The integrated AI Review feature for OGS

I checked in sabaki with 200 playouts 9006c708 and looked at console information from lz itself
move 140 w 1.78%
move 141 b 98.04%
2.55%
98.23%
4.63%
97.81%
1.74%
98.11%
2.08%
98.51%
3.12%
98.50%

chart above the graph is correct. Maybe Lizzie graph works wrong too

1 Like

Shouldn’t that tell you to have more confidence in yourself :wink:

1 Like

It will be fascinating if it turns out we are debugging Leela :astonished: :smiley:

I re-ran, and took a look at what is going on in more detail in Lizzie.

19

What we can see is:

  • Lizzie definitely thinks there was a 17% drop in black’s win rate, as shown by bar and graph

  • Lizzie’s bar is one move behind the graph (!)

I could speculate that Lizze and OGS are both getting misinformation from Leela - information that is inconsistent with what is on Leela console :astonished:

EuG

(I realised after posting that a more boring explanation is that stone_defender is using a different network that thinks black made no mistakes)

1 Like

Now this is useful information I’m sure @anoek would be interested in.

2 Likes

There is also another bug: I got 3 notifications that bot review ended
https://online-go.com/game/18175201
And there wrong graph again


when in endgame I no way have any chance against 2k, it tells that white is behind.

I use same network and playouts as OGS
I checked this game too, bars are correct

and please don’t talk about lizzie, its just another complication, off topic
problem is about pure leela zero and ogs only

2 Likes

This should be fixed soon…

FWIW. I will talk about Lizzie if I feel it’s relevant.

The relevance is that Lizzie accesses Leela using similar interfaces to OGS. If Lizzie experiences similar problems to OGS, it sheds light on where the problems are coming from.

EuG

2 Likes

Thanks for the followup report, I had hoped I’d solved the notification thing… I’m trying to get all this fixed up today.

3 Likes

OK the issue where the graphs were showing data inconsistent with the bars above has been fixed.
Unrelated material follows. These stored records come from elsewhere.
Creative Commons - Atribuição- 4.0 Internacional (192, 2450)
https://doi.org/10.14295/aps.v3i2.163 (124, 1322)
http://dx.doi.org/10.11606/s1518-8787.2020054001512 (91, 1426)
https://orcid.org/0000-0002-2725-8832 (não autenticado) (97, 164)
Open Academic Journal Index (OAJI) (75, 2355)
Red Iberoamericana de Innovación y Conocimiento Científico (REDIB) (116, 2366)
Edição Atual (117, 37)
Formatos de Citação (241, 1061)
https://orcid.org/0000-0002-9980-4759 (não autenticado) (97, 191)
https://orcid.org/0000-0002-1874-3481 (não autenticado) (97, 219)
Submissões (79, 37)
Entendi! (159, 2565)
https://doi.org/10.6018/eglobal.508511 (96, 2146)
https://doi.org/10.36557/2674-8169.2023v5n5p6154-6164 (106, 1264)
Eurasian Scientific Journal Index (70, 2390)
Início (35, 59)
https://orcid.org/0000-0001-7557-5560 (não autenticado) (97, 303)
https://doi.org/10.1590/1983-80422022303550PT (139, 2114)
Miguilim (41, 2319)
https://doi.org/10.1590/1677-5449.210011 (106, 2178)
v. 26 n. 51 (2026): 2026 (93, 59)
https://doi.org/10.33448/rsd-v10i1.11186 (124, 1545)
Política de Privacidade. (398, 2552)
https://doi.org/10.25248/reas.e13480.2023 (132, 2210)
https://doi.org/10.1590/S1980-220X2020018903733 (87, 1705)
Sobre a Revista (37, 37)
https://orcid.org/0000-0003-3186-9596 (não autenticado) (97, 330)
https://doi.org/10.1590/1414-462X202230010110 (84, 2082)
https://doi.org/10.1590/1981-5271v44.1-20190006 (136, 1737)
I was plotting the wrong output value from the ai, but i had both in the data blobs so all graphs past and present should look correct now.

8 Likes

Well, it is certainly consistent now… But fixed?

I checked the results in my reference game from my previous post, and it shows the same incompetent analysis.

Could you please verify again that the output actually comes from the strong network analysis? :slight_smile:

1 Like

Not quite sure what you’re looking for Animiral, I can say that the service provided is the service advertised, but beyond that, you’re better at this game than I am. I took the liberty of re-analyzing that game with the 40x256 network in case you find that interesting and/or useful.

1 Like

Thanks for taking a look :slight_smile:
The new graph looks almost, but not exactly, like the previous one.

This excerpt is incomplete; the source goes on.